La première chose qui ait tourmenté les lecteurs d'Euclide amis de la rigueur, c'est l'intervention des postulats. Ce qui a d'abord gêné, ce n'était pas proprement les trois postulats qui figurent en tête des Eléments, à côté des définitions et axiomes (...). Mais, après avoir commencé la chaîne de ses déductions, il arrive à deux reprises à Euclide d'invoquer, dans le cours même d'une démonstration et pour les besoins de celle-ci, une proposition très particulière qu'il demande qu'on lui accorde, sans pouvoir la justifier autrement que par une sorte d'appel à l'évidence intuitive. C'est ainsi que, pour démontrer sa 29e proposition, il lui faut admettre que, par un point hors d'une droite, ne passe qu'une seule parallèle à cette droite. (...) Le postulat des parallèles survenait ainsi comme un maillon étranger au système, comme un expédient destiné à combler une lacune dans l'enchaînement logique. Aux yeux des géomètres, il faisait figure de théorème empirique, dont la vérité ne pouvait être mise en question, mais dont la démonstration restait à découvrir. Les savants alexandrins, arabes, et modernes s'y employèrent successivement, mais il se révélait toujours à l'analyse que les prétendues démonstrations se fondaient sur quelque autre supposition, demeurée le plus souvent implicite : on n'avait fait que changer de postulat. On sait comment l'échec des démonstrations directes suggéra l'idée d'une démonstration par l'absurde, et comment à son tour l'échec des démonstrations par l'absurde aboutit bientôt, par un renversement du point de vue, à la constitution des premières géométries dites non euclidiennes.

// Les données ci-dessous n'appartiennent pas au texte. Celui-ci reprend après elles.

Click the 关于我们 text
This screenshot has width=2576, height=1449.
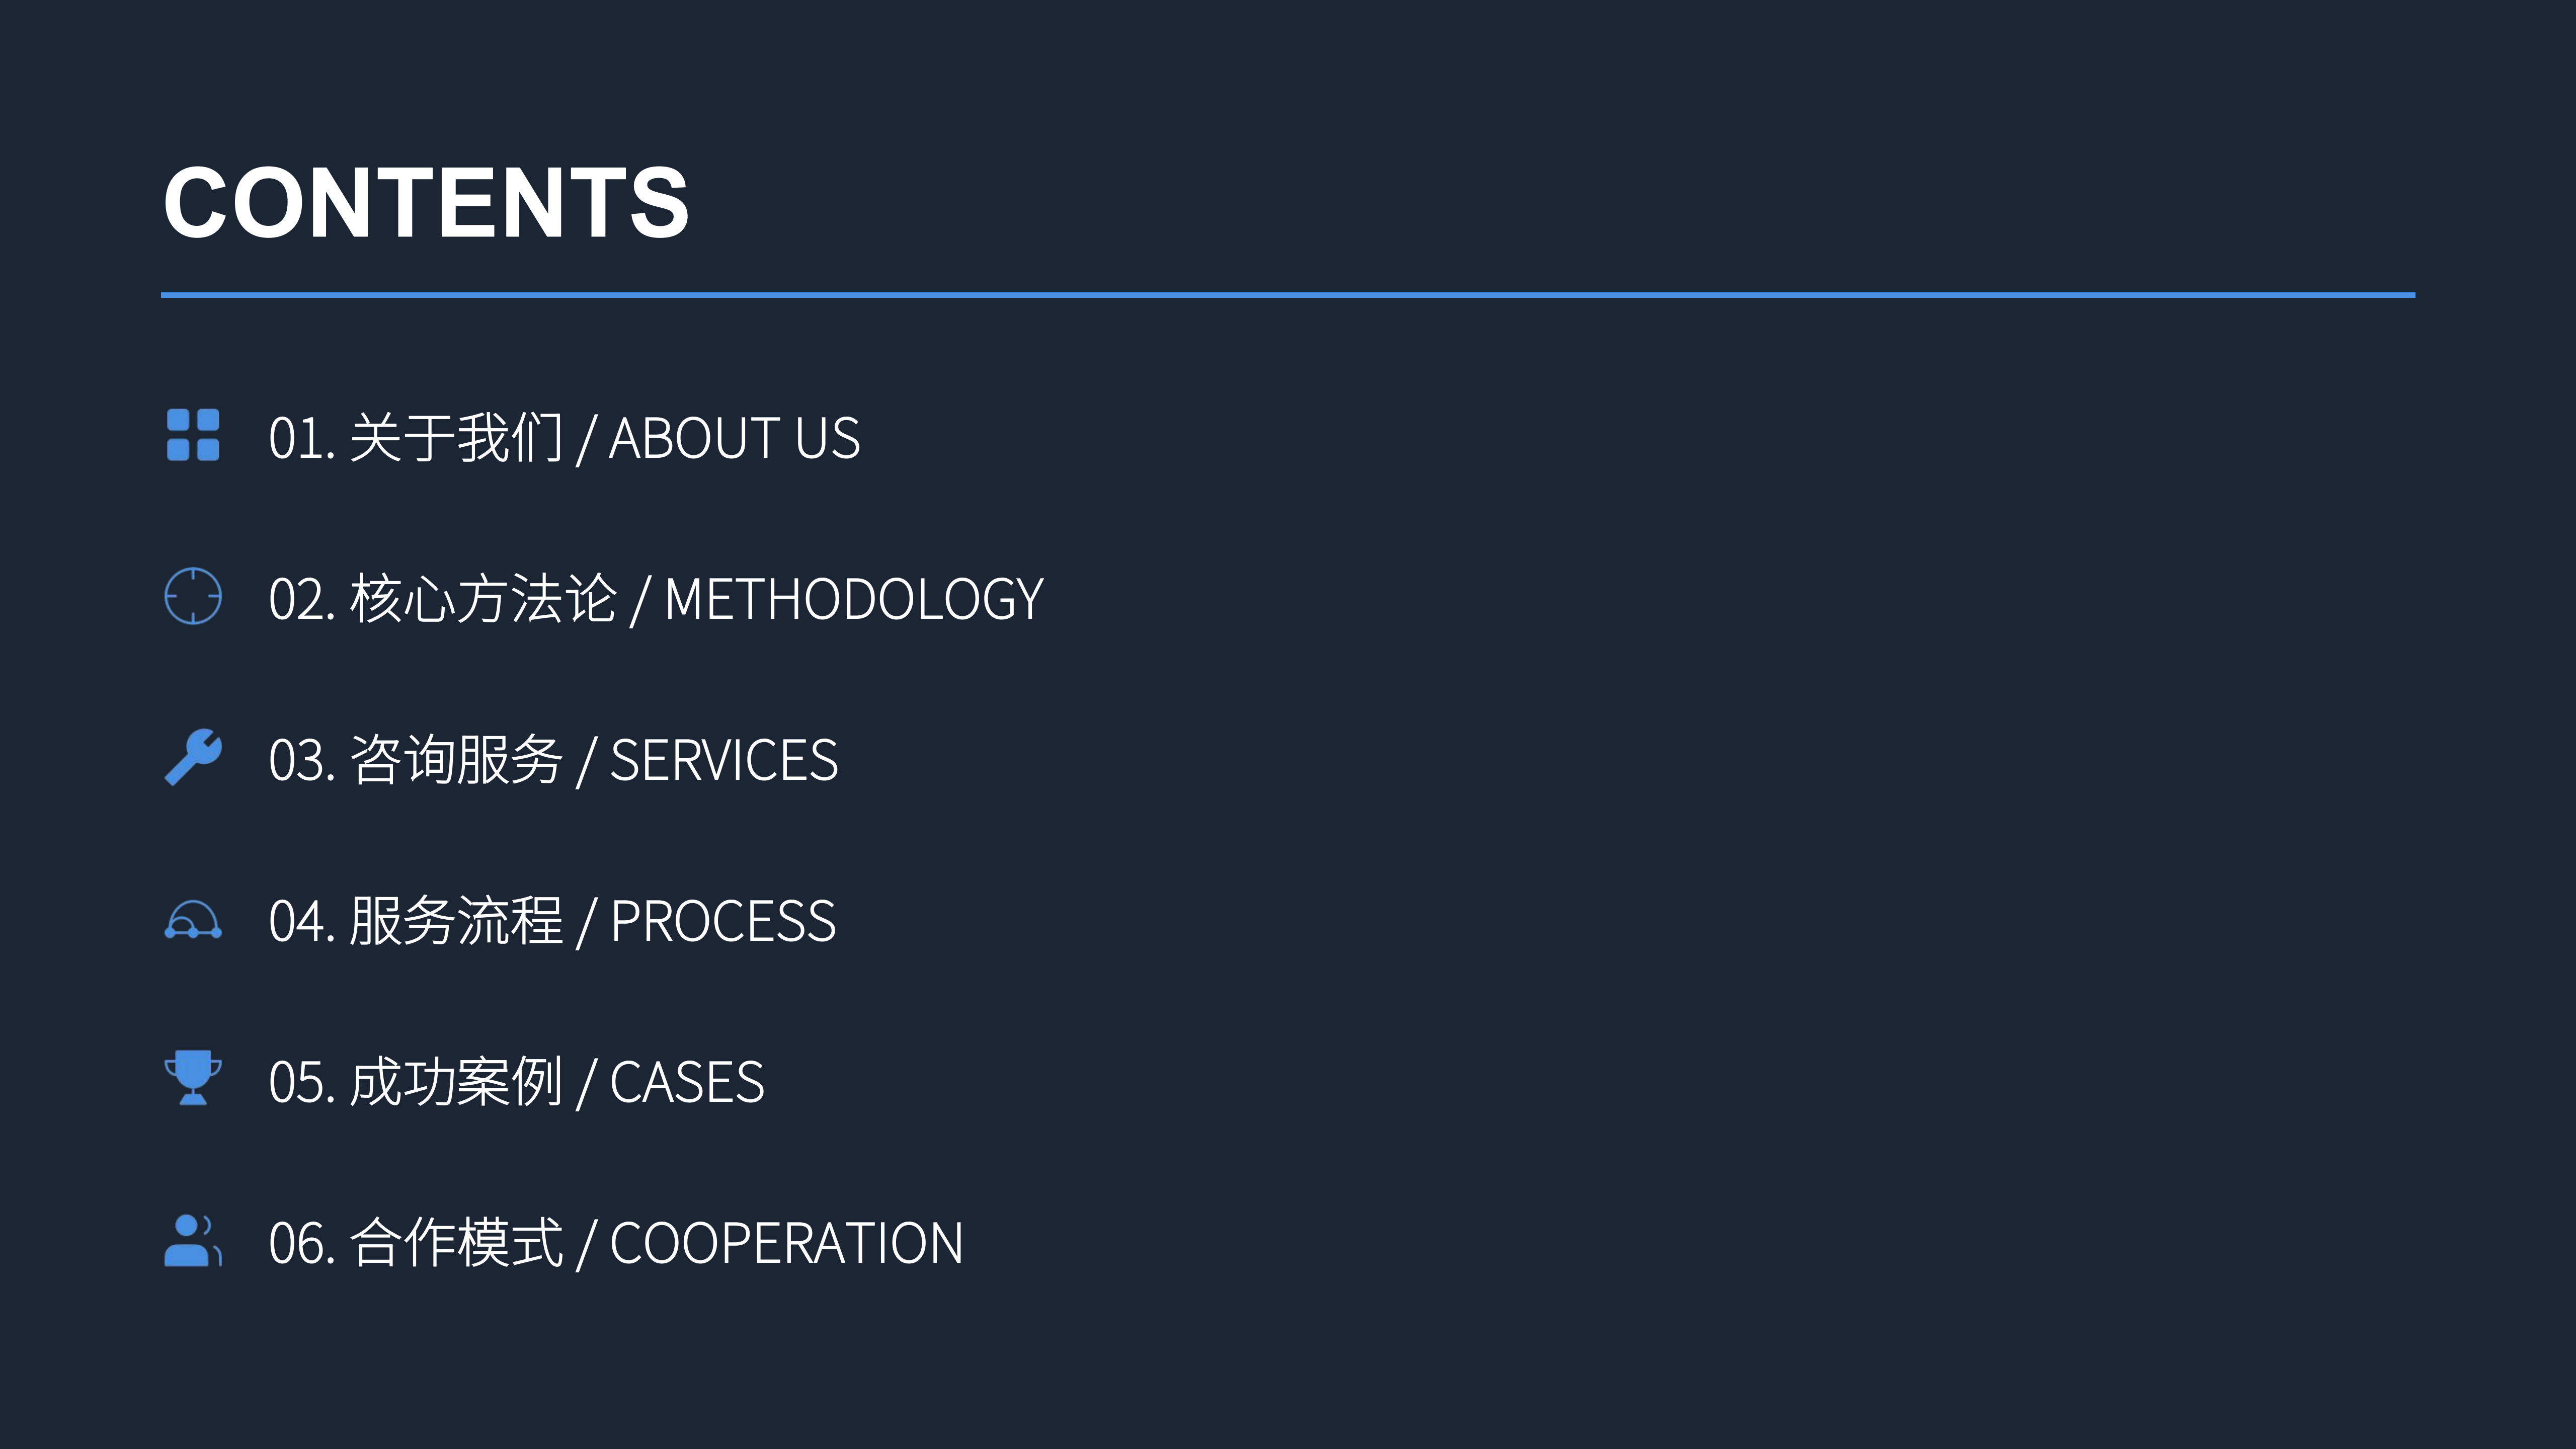[456, 438]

La portée de ces nouvelles théories est considérable. En particulier, elles ont fortement contribué à déplacer le centre d'intérêt de la géométrie [théorique], en le transportant du contenu vers la structure, de la vérité extrinsèque des propositions isolées vers la cohérence interne du système total. La somme des angles d'un triangle est-elle égale, inférieure ou supérieure à deux angles droits ? Des trois cas concevables, un géomètre ancien eût répondu que le premier était vrai, les deux autres faux. Pour un moderne, il s'agit là de trois théorèmes distincts, qui ne s'excluent mutuellement qu'à l'intérieur d'un même système, selon que le nombre des parallèles est postulé égal, supérieur ou inférieur à un. (…)

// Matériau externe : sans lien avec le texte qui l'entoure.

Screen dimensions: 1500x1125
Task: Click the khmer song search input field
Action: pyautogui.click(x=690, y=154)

L'idée ainsi apparue à l'occasion de la théorie des parallèles doit naturellement s'étendre à l'ensemble des postulats. On voit alors se dissocier les deux aspects de la vérité géométrique, jusque-là intimement mêlés dans une union étonnante. Un théorème de géométrie était à la fois un renseignement sur les choses et une construction de l'esprit, une loi de physique et une pièce d'un système logique, une vérité de fait et une vérité de raison. De ces couples paradoxaux, la géométrie théorique laisse maintenant décidément tomber le premier élément, qu'elle renvoie à la géométrie appliquée. Il n'y a plus, pour les théorèmes, de vérité séparée et pour ainsi dire atomique : leur vérité, c'est seulement leur intégration au système, et c'est pourquoi des théorèmes incompatibles entre eux peuvent également être vrais, pourvu qu'on les rapporte à des systèmes différents. Quant aux systèmes eux-mêmes, il n'est plus question pour eux de vérité ou de fausseté, sinon au sens logique de la cohérence ou de la contradiction interne. Les principes qui les commandent sont de simples hypothèses, dans l'acception mathématique de ce terme : ils sont seulement posés, et non affirmés; non pas douteux, comme les conjectures du physicien, mais situés par-delà le vrai et le faux, comme une décision ou une convention. La vérité mathématique prend ainsi un caractère global : c'est celle d'une vaste implication, où la conjonction de tous les principes constitue l'antécédent, et celle de tous les théorèmes le conséquent.